A previous eye-tracking study by the same authors had found the presence of the competitors severely confused the matchers, suggesting that people were surprisingly egocentric---they found it hard to ignore "privileged" information when interpreting another person's speech. For example, when the director said to "pick up the small candle," they spent far more time looking at a hidden green candle than a hidden apple, even though neither one of these objects, being hidden, was a viable referent. We refer to the difference in looking time as the 'egocentric interference effect'.

Experiment 2 by Keysar, Lin, and Barr aimed to follow up on this finding. In the previous article, the matcher had reason to believe that the director was merely ignorant of the identity of the hidden objects. But what would happen if the matcher was given reason to believe that the director actually had a false belief about the hidden object? For example, would the matcher experience less egocentric interference if they had reason to think that the director thought that the hidden candle was a toy truck?

To test this, half of the participants were randomly assigned to a false belief condition, where the matcher was led to believe that the director had a false belief about the identity of the hidden object; the other half participated in the ignorance condition, where as in previous experiments, they were led to believe that the director simply did not know what was in the hidden squares.

There were 40 participants in this experiment, 20 in the false belief condition, and 20 in the ignorance condition.
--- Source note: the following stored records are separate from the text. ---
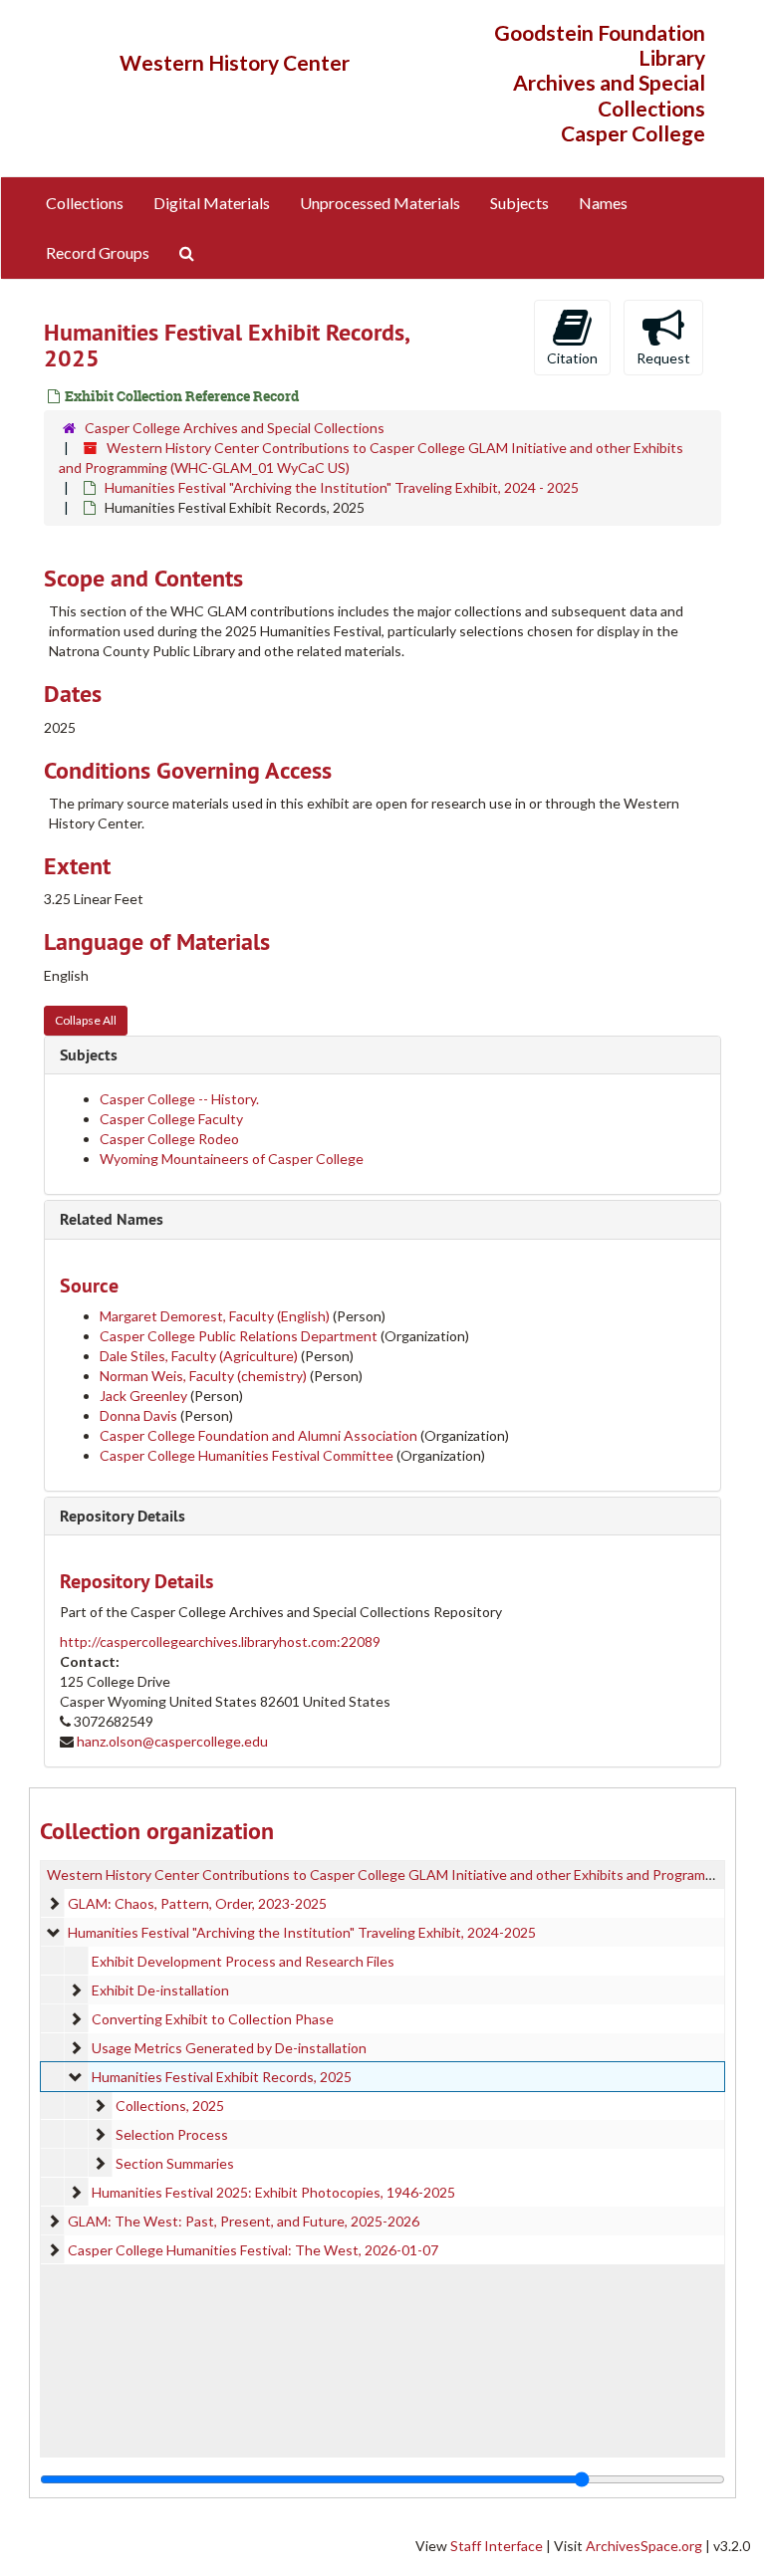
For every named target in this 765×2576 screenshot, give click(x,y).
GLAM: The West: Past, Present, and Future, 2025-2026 (243, 2221)
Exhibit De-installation (160, 1990)
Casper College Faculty (171, 1118)
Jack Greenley (143, 1395)
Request (663, 358)
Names (603, 202)
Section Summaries (175, 2163)
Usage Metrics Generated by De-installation (229, 2047)
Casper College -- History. (179, 1098)
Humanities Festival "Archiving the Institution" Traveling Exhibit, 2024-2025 (302, 1932)
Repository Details (122, 1516)
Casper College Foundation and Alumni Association (258, 1435)
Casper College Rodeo (169, 1138)
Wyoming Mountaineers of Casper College (232, 1158)
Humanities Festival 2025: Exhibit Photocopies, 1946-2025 (273, 2192)
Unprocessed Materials (380, 202)
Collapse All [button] (86, 1020)
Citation (572, 358)
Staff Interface (496, 2545)
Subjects (519, 202)
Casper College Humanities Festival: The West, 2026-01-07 (253, 2249)
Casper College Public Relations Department (239, 1335)
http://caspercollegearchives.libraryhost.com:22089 (220, 1641)
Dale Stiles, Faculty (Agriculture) (200, 1355)
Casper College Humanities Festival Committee (246, 1455)
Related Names (111, 1219)
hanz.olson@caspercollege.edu (172, 1741)
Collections (85, 202)
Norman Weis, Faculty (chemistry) (205, 1375)
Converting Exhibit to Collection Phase (213, 2018)
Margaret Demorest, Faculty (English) (215, 1315)
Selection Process (172, 2134)
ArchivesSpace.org (644, 2545)
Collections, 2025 (170, 2105)
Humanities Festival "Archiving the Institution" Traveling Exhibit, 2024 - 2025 (342, 487)
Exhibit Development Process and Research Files (243, 1961)
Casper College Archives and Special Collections (234, 427)
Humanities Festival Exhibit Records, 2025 (222, 2076)
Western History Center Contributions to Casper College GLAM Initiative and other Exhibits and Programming (391, 1874)
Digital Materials (211, 202)
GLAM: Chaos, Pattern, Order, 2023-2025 (197, 1903)
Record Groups (97, 252)
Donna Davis (138, 1415)
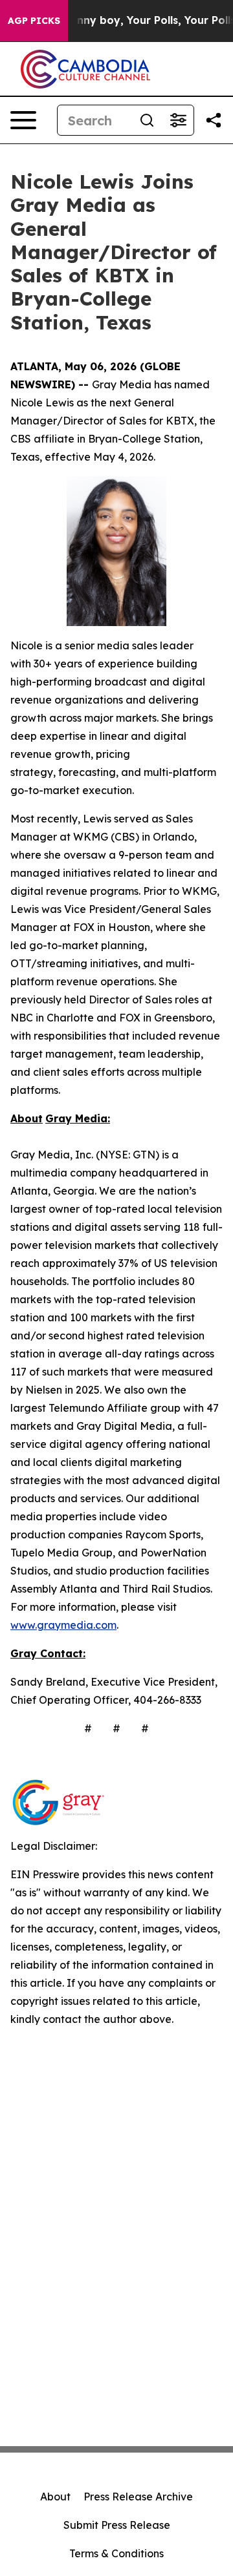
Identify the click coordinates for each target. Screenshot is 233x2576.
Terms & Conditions (116, 2553)
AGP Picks (34, 20)
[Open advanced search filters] (178, 120)
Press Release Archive (138, 2496)
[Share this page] (214, 120)
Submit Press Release (116, 2524)
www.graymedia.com (63, 1624)
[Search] (146, 120)
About (55, 2496)
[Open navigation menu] (23, 120)
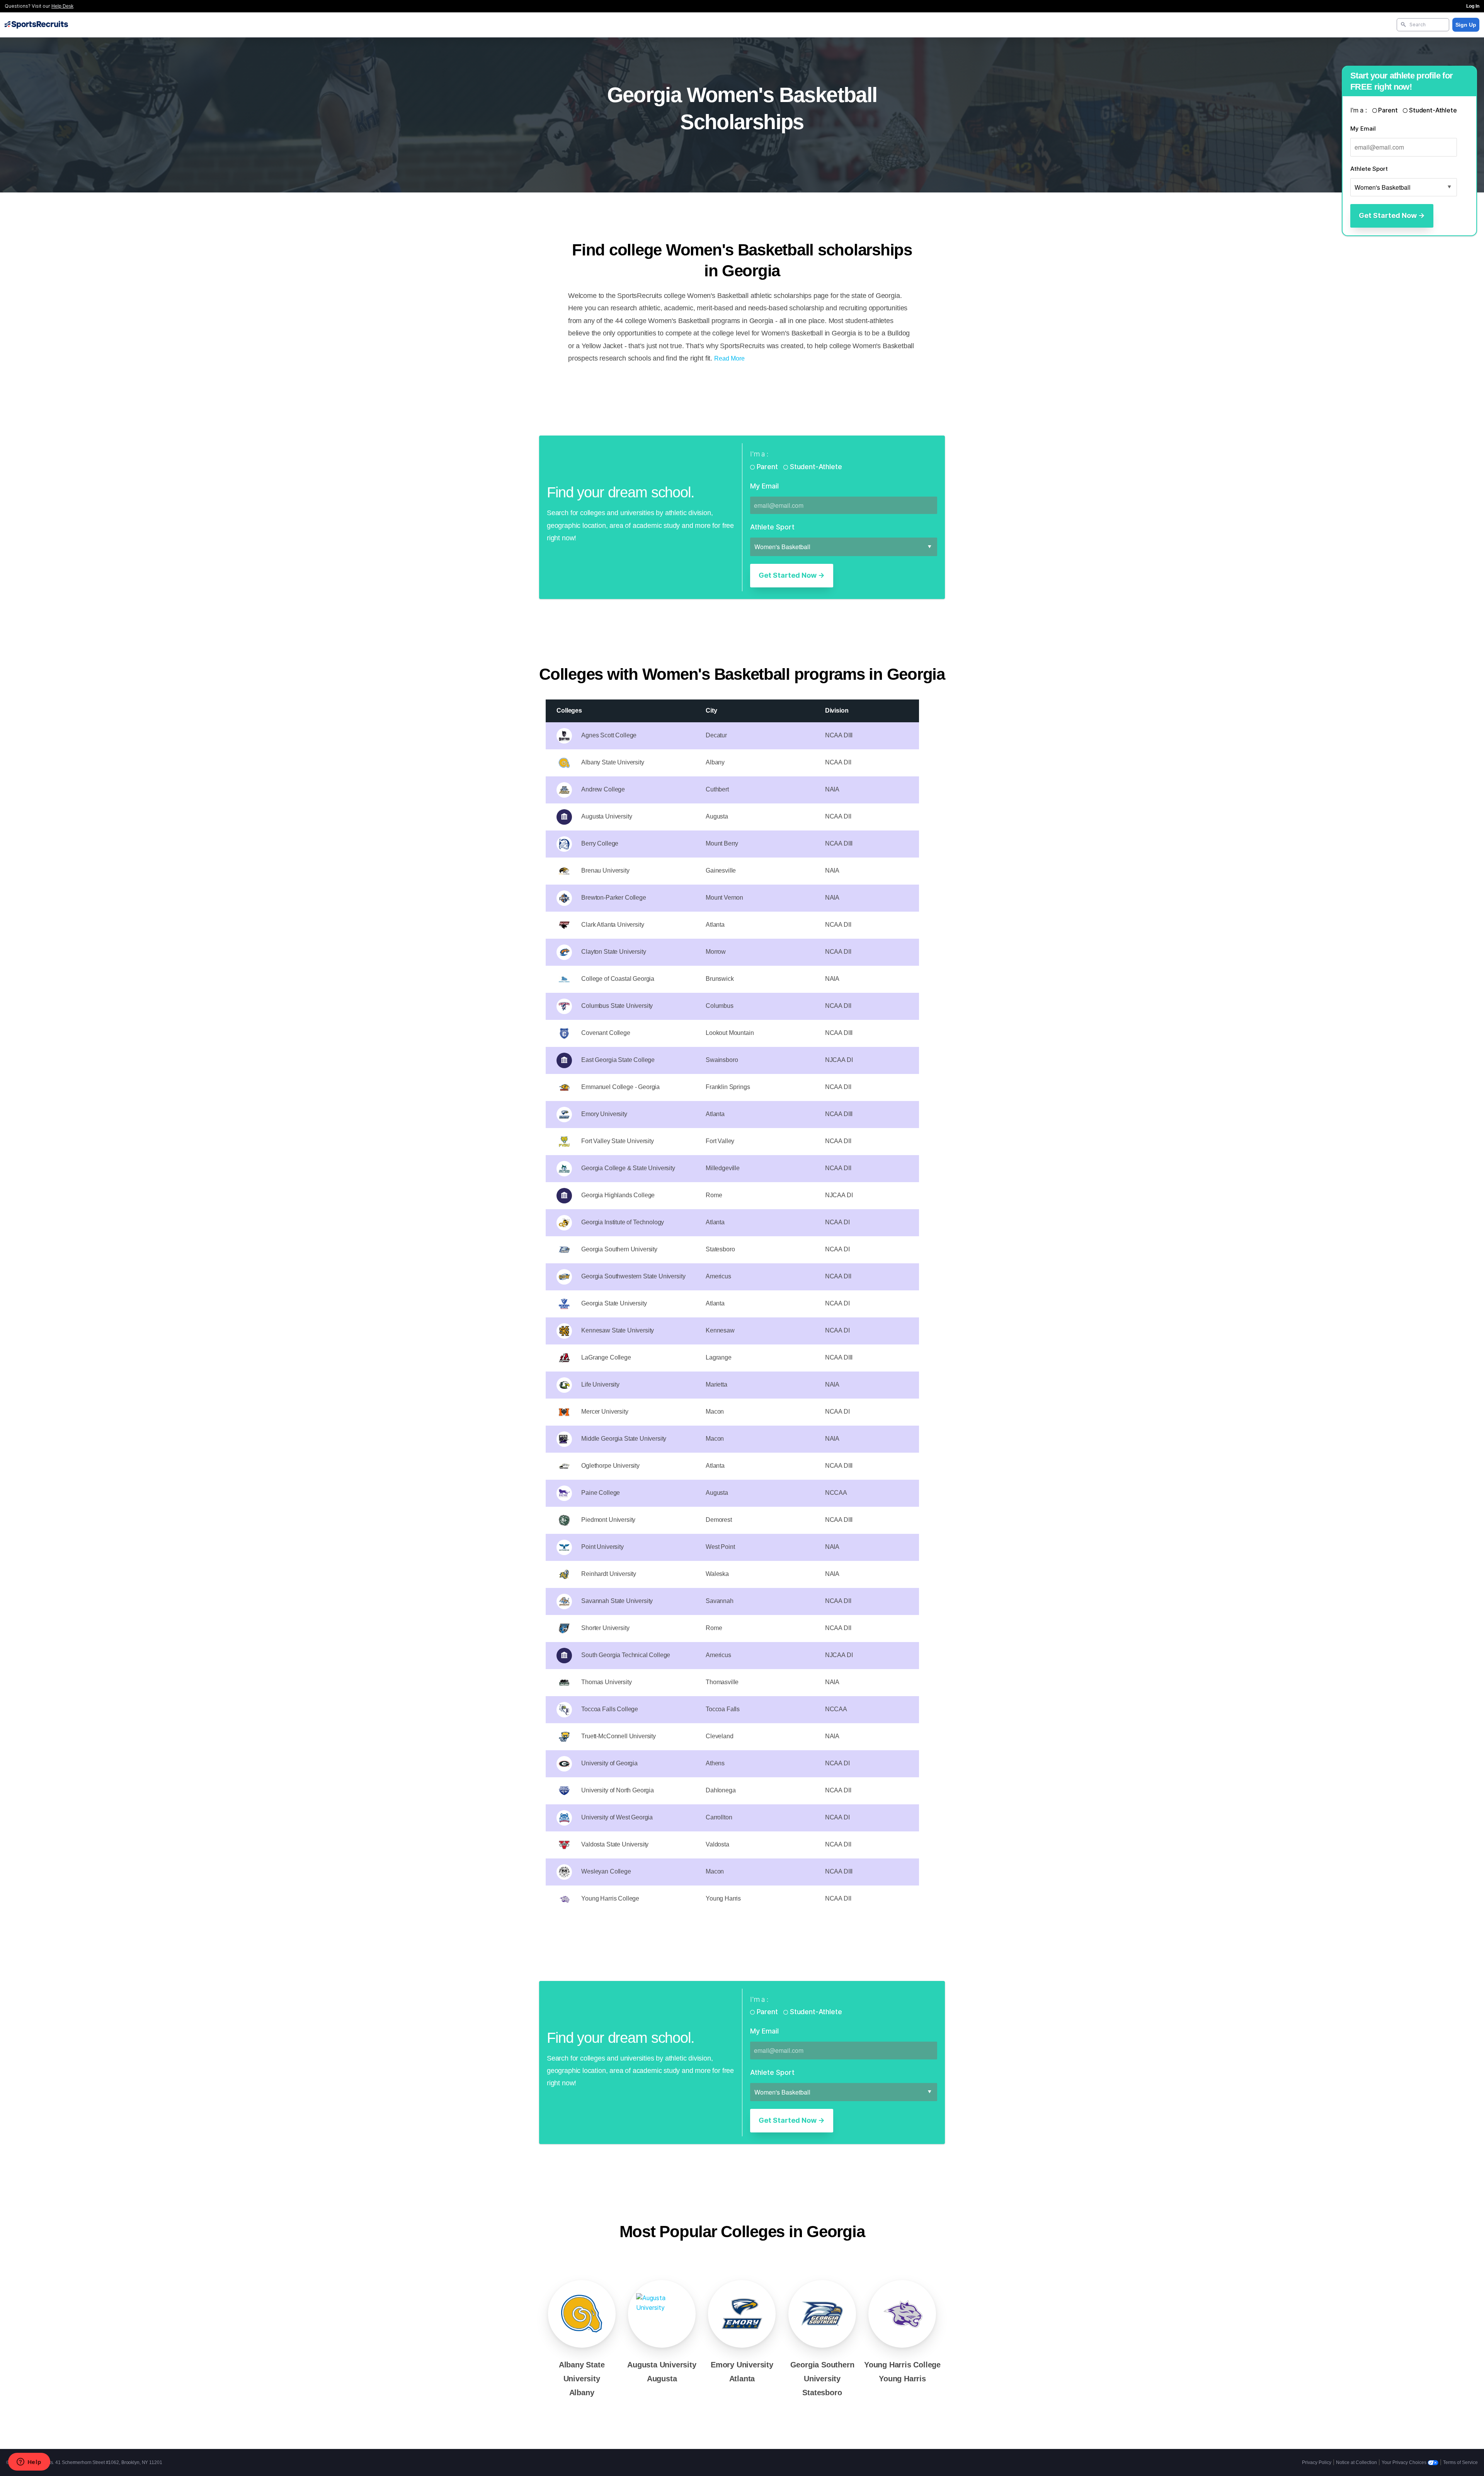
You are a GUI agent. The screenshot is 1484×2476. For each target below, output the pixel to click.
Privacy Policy (1316, 2462)
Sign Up (1465, 25)
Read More (729, 358)
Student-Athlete (1432, 110)
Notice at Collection (1356, 2462)
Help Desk (62, 6)
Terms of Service (1460, 2462)
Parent (1388, 110)
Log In (1472, 6)
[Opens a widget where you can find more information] (29, 2462)
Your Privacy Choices (1405, 2462)
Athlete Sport (1369, 168)
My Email (1363, 128)
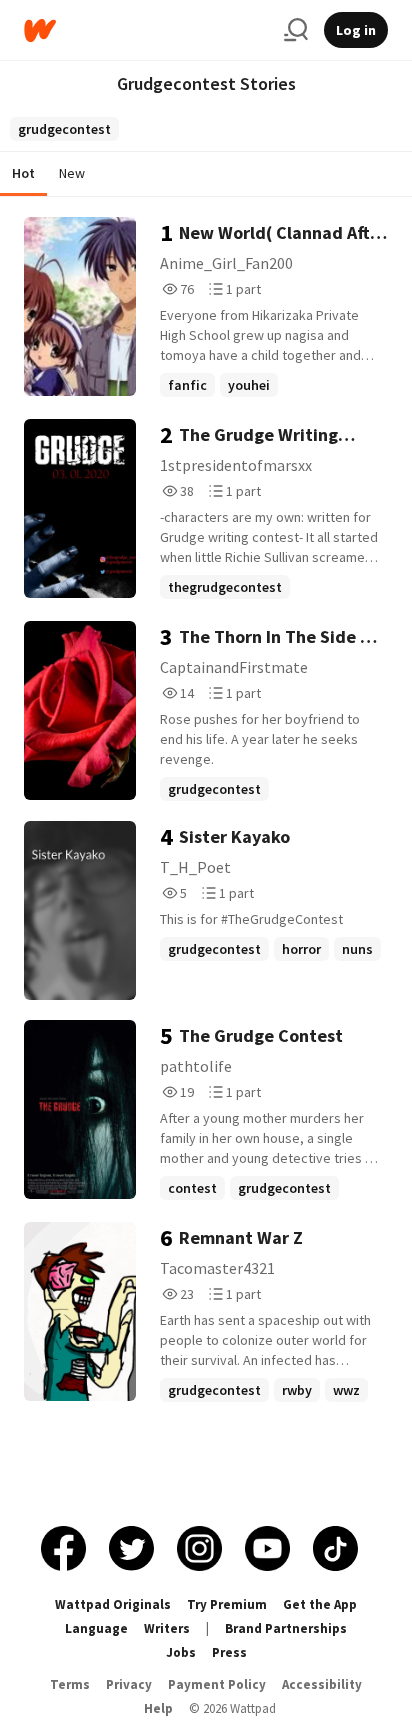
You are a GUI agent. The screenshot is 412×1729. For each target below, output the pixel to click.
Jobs (181, 1652)
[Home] (146, 30)
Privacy (129, 1684)
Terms (70, 1684)
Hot (23, 173)
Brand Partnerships (286, 1628)
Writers (167, 1628)
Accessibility (322, 1684)
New (72, 173)
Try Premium (227, 1604)
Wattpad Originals (113, 1604)
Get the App (320, 1604)
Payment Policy (217, 1684)
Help (158, 1708)
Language (96, 1628)
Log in (356, 30)
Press (229, 1652)
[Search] (296, 30)
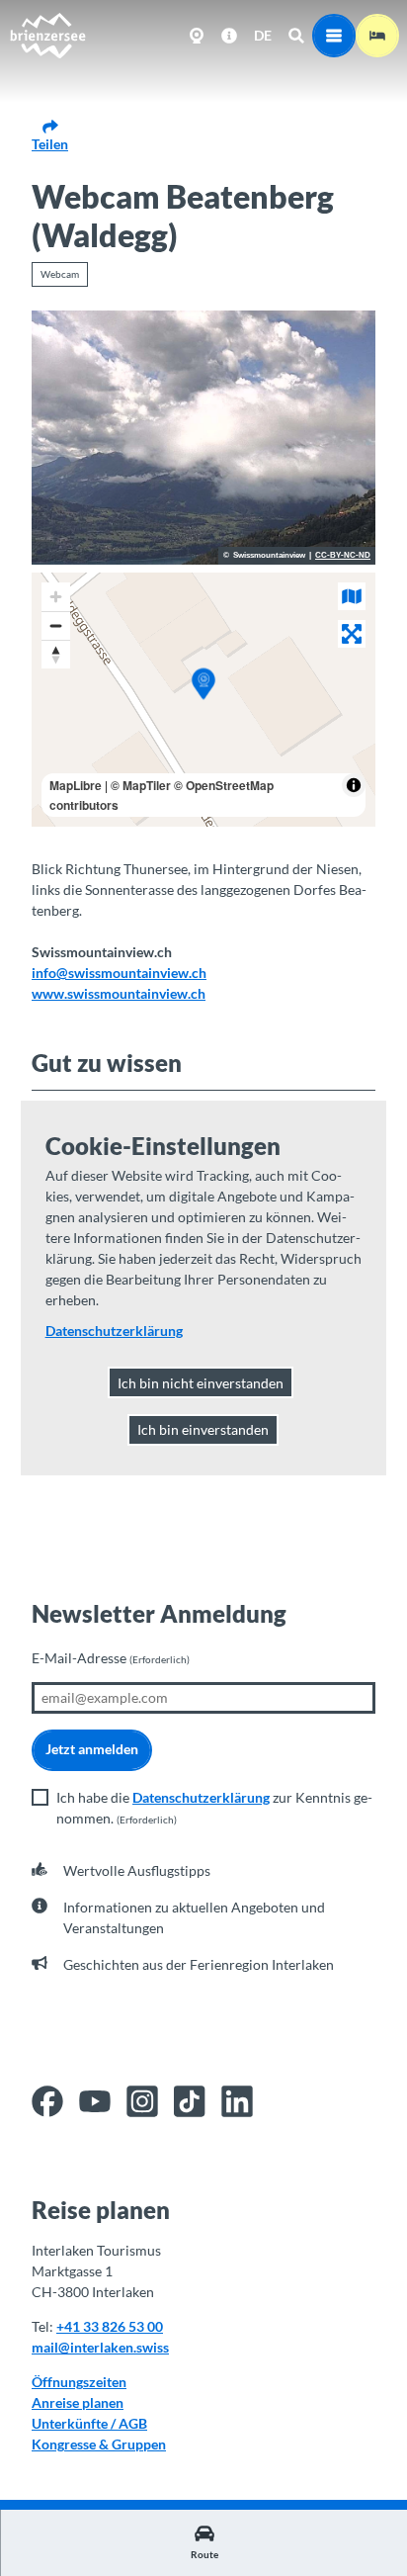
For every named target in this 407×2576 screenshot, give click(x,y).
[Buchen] (377, 35)
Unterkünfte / (75, 2423)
There were also an equal number of male and female participants in the study. To spoil the plot a bit, Keysar, Lin and Barr did not find any effect of condition on looking time. However, they did not consider sex as a potential moderating variable. Thus, we will explore the effects of ignorance vs. false belief on egocentric interference, broken down by the sex of the matcher.

Before starting lets check:

  1. The .csv file is saved into a folder on your computer and you have manually set this folder as your working directory.

  2. The .Rmd file is saved in the same folder as the .csv files. Save it with the format GUID_Level2B_PracticeSkills.Rmd where GUID is replaced with your GUID.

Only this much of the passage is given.